#### EXERCISE MATERIALS:
• • • • •

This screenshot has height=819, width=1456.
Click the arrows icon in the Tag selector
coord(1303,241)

• • • • •

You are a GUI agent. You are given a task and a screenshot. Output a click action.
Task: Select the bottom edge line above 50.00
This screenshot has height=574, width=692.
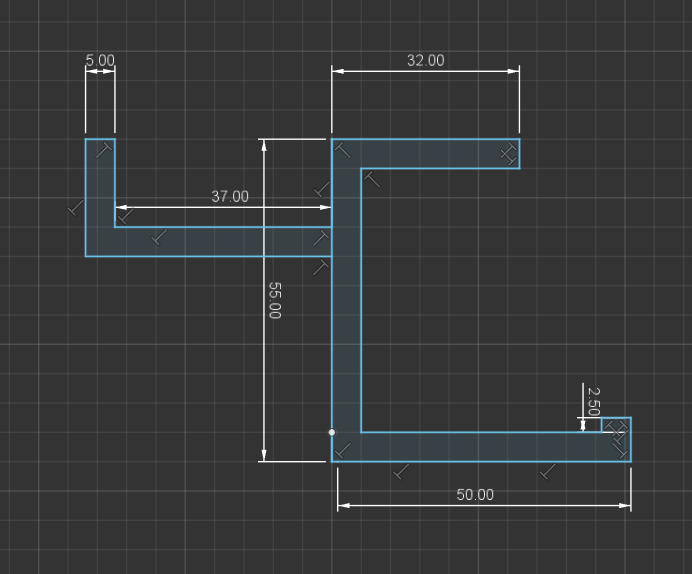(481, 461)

• • • • •

#### DIRECTIVE:
Find every line above that contains the word "This", matching uppercase and lowercase exactly, and copy each of those lines in full.

#### TASK RESULT:
This screenshot has height=819, width=1456.
This screenshot has height=574, width=692.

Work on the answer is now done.